What kind of factoring do you mean?

Answer 2

Factoring gcd from a sum? Or factoring quadratics, etc

Answer 3

(x-3)(x^2+7x+4)

Answer 4

It's a similar process, but there are subtle differences.

Answer 5

if you can multiply, you can factor (or unmultiply)

Answer 6

That looks like it's factored already.

Answer 7

I mean find the product

Answer 8

Oh, that's unfactoring. Also called distribution.

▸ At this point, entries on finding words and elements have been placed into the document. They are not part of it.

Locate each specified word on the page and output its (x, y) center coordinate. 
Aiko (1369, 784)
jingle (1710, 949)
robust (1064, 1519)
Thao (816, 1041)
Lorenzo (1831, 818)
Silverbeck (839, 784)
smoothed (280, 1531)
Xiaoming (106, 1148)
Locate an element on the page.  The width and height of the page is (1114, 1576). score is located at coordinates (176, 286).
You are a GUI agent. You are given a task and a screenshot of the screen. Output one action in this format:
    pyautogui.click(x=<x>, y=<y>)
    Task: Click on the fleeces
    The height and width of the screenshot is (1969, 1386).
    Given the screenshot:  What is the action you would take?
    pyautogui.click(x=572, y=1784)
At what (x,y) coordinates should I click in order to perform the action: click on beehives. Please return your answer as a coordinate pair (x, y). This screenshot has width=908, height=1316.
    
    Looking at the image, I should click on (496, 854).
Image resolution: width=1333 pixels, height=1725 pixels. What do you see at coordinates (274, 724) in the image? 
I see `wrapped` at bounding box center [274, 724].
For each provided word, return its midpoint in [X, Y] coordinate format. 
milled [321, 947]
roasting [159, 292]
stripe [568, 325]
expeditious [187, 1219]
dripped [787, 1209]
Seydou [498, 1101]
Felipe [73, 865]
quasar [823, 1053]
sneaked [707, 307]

Do you know how to do this?

\[a(b+c - d)\]

Answer 9

ab+ac-ad ??

Answer 10

That's right!

Answer 11

This works exactly the same way

Answer 12

\[(x-3)(x^2+7x+4)\]\[= x^2(x-3) + 7x(x-3) + 4(x-3)\]

Answer 13

x-3 is just like the 'a' from the previous one

Answer 14

Except that then you have to distribute again with each term

Answer 15

???
wouldn't x * x^2 be x^3 for the first step?

Answer 16

Yes

Answer 17

But you also have to distribute it to the -3

Answer 18

so confused...

Answer 19

Why? You did it with a, now do it with other things

Answer 20

but there was only a single term. now there are two terms.

Answer 21

There was 3 terms in your a example

Answer 22

i mean to the left

Answer 23

Ok watch this:
Let a = x-3
\[(x-3)(x^2+7x+4)\]\[=a(x^2 + 7x + 4)\]

Answer 24

Now do it from there with a.

Answer 25

x^3+7x^2+4x-x^2-21x-12

Answer 26

Close, but not quite

Answer 27

Can you do what I said with the a?

Answer 28

ax^2+7ax+4a

Answer 29

Right. Now just turn each of those a's back one at a time and multiply it out:

\[= x^2(x-3) + 7xa + 4a\]

Answer 30

so distribute the x^2

Answer 31

x^3-3x^2+7x^3a+4ax^2

Answer 32

no no. the 7xa and 4a terms don't change. They aren't being multiplied.

Answer 33

The only term that you distribute to is the one being multiplied by x^2

Answer 34

x^3-3x^2+7xa+4a

Answer 35

Right. Now lets do the same thing to the 7xa term:

\[=x^3 - 3x^2 + 7x(x-3) + 4a\]

Answer 36

x^3-3x^2+7x^2-21x+4a

Answer 37

Yep. Now combine those two x^2 terms to simplify

Answer 38

x^3+4x^2-21x+4a

Answer 39

it really takes that many steps?

Answer 40

It doesn't have to. This is just to get you comfortable with the process

Answer 41

I'll recap at the end and you can see

Answer 42

Now convert the 4a into 4(x-3) and distribute

Answer 43

then combine any like terms you can find

Answer 44

x^3+4^2-21x+4(x-3)
+4x-12
x^3+4^2-17x-12

Answer 45

am i close?

Answer 46

Yep. Exactly right.
Now here's the short version:

\[(x-3)(x^2 + 7x + 4)\]\[=x^2(x-3) + 7x(x-3) + 4(x-3)\]\[=x^3 - 3x^2 + 7x^2 - 21x + 4x - 12\]\[=x^3 + 4x^2 - 17x - 12\]

Answer 47

Try to follow it, step by step and see how it's similar to what we did before but without all the 'a' stuff.